Erofeev’s descriptions are sarcastic and paradoxical, like all his literature, which caused him a lot of trouble both before and after the fall of the Wall. In 1979 he was one of the founders of the alternative almanac “Metropol”, banned by the regime, and twenty years later, in 1999, he wrote an “Encyclopedia of the Russian Soul”, which provoked indignant reactions and accusations of “Russophobia”, with legal consequences. and public book burnings. In this book he lashed out, through the mouth of one of the novel’s protagonists, against his own compatriots: “Russians must be beaten and shot, they must be smashed against the wall, because if not, they cease to be Russians: Russians are a shameful nation.

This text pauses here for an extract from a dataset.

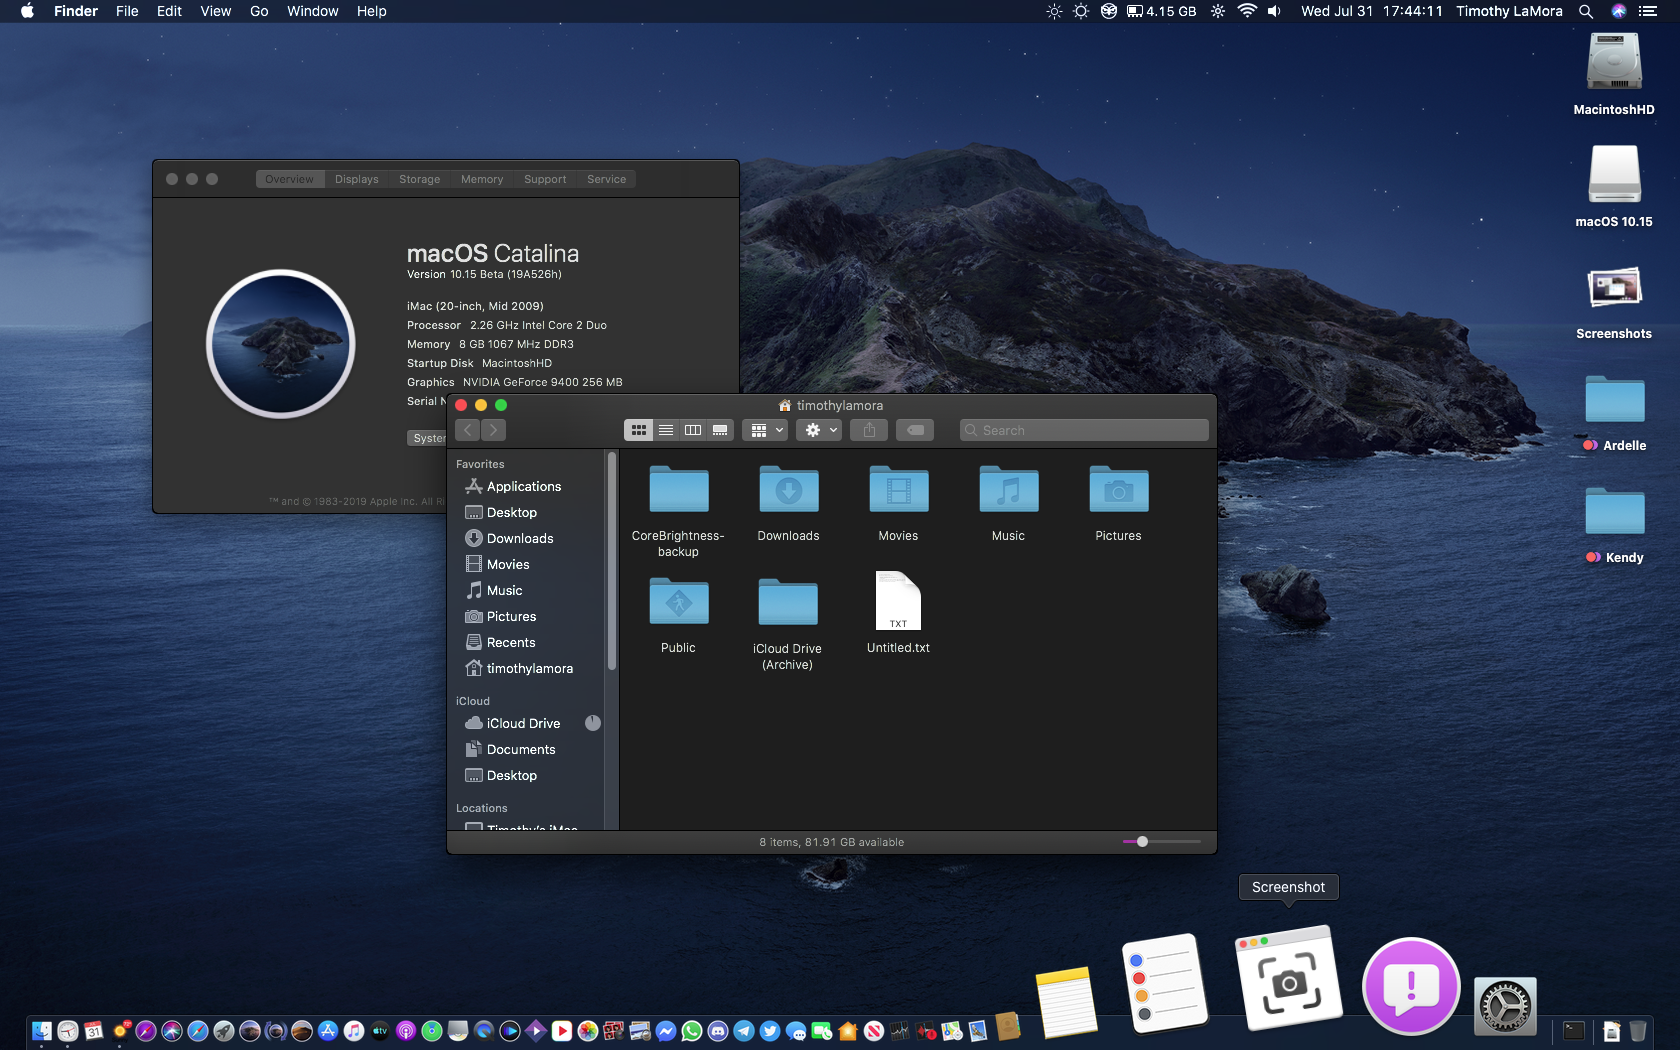Open the group-by arrangement dropdown

pyautogui.click(x=766, y=430)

Precisely “Russophobia” is one of the main motivations of Putin’s war, but the problem is that it is not a sentiment of the adversaries, but a part of the “Russian soul”; not being satisfied with themselves, not being able to bear being “normal” like everyone else, the desire to self-destruct. Otherwise, the absurd bombing of the center of kyiv, “mother of all Russian cities”, cannot be explained in recent days, except by the need to silence the inner anger against one’s own contradictions. When asked if he thinks Putin will use atomic weapons, Erofeev replies that “he will certainly do so, especially if Ukraine continues to attack the newly annexed territories, but in fact he has been aiming for this result since the beginning of the war, with my Friends, we have been talking about it since March.”

The writer’s friends are Russian, Polish and French intellectuals and journalists, who comment on his latest work, Journey from Moscow to Berlin. The book echoes the famous Journey from Petersburg to Moscow by one of the few great liberal writers in Russian history, Aleksandr Radiščev, who in the late 18th century described the miserable condition of serfs in the Russian countryside. Erofeev says that he would have liked to call the book “Escape from the morgue”, because at this point “Russia is a corpse from which cockroaches escape, it is only surprising that it has survived so long”. In his opinion, there is no future for the post-Putin era, “it would take a miracle to raise the dead, perhaps a new Peter the Great founding a completely new state.”

Fortunately, Erofeev’s gloomy predictions are not based on political-military analysis but on his “Russophobic Westernism”, which does not prevent him from stating that “he wants to return to Russia soon, because I still have many friends there and I would not want to miss the miracle, if any it happens.” However, many intellectuals share his point of view on the moral misery of the Putin class, with all the disasters it has caused, such as the members of the dissolved Memorial humanitarian association, which has just received the Nobel Prize of the Peace. Through the mouth of one of its representatives, Oleg Orlov, they speak of the “mutation of Russia” that began with the war in Chechnya and has now been completed with the war in Ukraine. “It is not just about internal colonial wars of the Post-Soviet Russia is a mutation that has led to the current regime, which no longer has anything to do with the real Russia.”

That Russia that is part of the universal soul, of literature, music, art and even of the Orthodox religion, represented in turn by “mutant” patriarchs and metropolitans, no longer exists today. Only hope remains in the miracle of the resurrection, praying not to die buried in Putin’s morgue.